McCain argues against defense cuts
McCain said the alternative to those defense cuts is to “cut (non-defense) spending; reform entitlements; we can reform the tax code…. We’ve always agreed that if we simplify the tax code, eliminate a lot of the loopholes ... it will increase revenues over time.”

Another Armed Services Committee member, Sen. Kelly Ayotte, R -N.H. said of Panetta, “He’s someone who in the past has had to be in a position in the Clinton administration to recommend cuts to the defense area. So I don’t think he’s someone who’s prone to hyperbole.”

Like McCain, Ayotte pointed to cuts or reforms in entitlements program such as Medicare and Social Security as the alternative to the defense cuts.

Ayotte’s noting that Panetta once served as chief of staff to President Clinton and as director of the Office of Management and Budget was also a reminder that during thta time, from 1991 to 1999, defense spending, in fact, declined by 14 percent. But under the sequesters, defense spending would actually continue to increase, according to the CBO forecast.

Today’s deficit and debt is partly the result of the money Congress spent on the Iraq invasion and the events that followed from that. Panetta spent Tuesday morning testifying about the U.S. role in Iraq after all U.S. combat troops exit in six weeks. Senate Armed Services Committee chairman Sen. Carl Levin, D-Mich., reminded the hearing that Operation Iraqi Freedom cost $800 billion.

But if the war in Iraq is over and all U.S. combat troops are out six weeks from now, why are we still spending roughly $700 billion a year on the military?

Graham had an answer: “I have heard from people after every engagement: ‘why do you need this military?’ only to have to ramp up, go to war without the equipment, send the (National) Guard off with a shell of a force. What happens if China gets bolder, Iran gets a nuclear weapon, (or) we have to go into Yemen?”

Curb tax exemption for health insurance?
If cutting defense seems too risky, then so, too, is one proposal floated as a way to avoid the sequesters.

When members of Congress talk in general terms about “eliminating a lot of the loopholes” a prime target would have to be one of the biggest loopholes: the tax exemption for employer-provided health insurance.

According to the Joint Committee on Taxation that’s worth $130 billion in the current fiscal year — the largest single tax preference for individuals and families. The Simpson-Bowles fiscal commission has urged Congress to limit the exemption, as has the Rivlin-Domenici Bipartisan Policy Center report.

"This open-ended tax subsidy encourages overly comprehensive insurance with fewer provisions to contain health care costs" and "benefits high-income people more than low-income people," said the Rivilin-Domenici report.

That didn't convince a bipartisan, but mostly Democratic, coalition of 160 House members who said in a letter last week that ending or limiting the tax exemption would impose an undue burden on some workers.

• **DATA SUPPLIED**

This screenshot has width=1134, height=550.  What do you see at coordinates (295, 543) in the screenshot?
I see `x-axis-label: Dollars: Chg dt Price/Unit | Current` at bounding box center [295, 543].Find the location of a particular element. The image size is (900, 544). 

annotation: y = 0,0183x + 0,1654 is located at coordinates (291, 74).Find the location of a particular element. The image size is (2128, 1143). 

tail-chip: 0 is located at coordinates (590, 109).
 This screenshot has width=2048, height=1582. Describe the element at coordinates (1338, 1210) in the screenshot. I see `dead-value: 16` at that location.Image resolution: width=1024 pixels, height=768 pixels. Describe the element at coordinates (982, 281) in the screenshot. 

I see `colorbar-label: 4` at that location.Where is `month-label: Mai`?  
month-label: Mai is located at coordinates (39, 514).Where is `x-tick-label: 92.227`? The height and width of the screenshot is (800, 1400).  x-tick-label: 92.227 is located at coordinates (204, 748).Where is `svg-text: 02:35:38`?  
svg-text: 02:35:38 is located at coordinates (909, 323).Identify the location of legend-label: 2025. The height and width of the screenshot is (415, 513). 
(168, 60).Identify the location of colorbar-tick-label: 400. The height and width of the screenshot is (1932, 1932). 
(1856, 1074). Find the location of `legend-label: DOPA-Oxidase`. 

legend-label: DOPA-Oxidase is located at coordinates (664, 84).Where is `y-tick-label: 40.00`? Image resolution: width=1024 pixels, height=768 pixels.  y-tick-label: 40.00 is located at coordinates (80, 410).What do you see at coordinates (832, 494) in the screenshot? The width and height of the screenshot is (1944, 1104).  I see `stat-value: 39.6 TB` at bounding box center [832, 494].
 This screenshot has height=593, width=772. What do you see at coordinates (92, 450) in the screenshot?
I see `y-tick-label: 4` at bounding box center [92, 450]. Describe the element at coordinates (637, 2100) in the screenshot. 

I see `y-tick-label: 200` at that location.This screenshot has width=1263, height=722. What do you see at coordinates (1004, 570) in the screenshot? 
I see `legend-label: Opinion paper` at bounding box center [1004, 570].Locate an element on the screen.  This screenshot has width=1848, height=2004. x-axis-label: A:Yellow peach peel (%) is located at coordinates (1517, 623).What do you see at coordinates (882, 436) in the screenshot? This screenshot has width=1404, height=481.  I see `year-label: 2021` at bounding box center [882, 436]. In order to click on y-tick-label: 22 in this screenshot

• **EXERCISE BRIEF**
Copy everything from "Curb tax exemption" down to "employer-provided health insurance." in the passage on defense cuts. The entries have no connection to the passage on defense cuts.

• **FINISHED EXERCISE**
Curb tax exemption for health insurance?
If cutting defense seems too risky, then so, too, is one proposal floated as a way to avoid the sequesters.

When members of Congress talk in general terms about “eliminating a lot of the loopholes” a prime target would have to be one of the biggest loopholes: the tax exemption for employer-provided health insurance.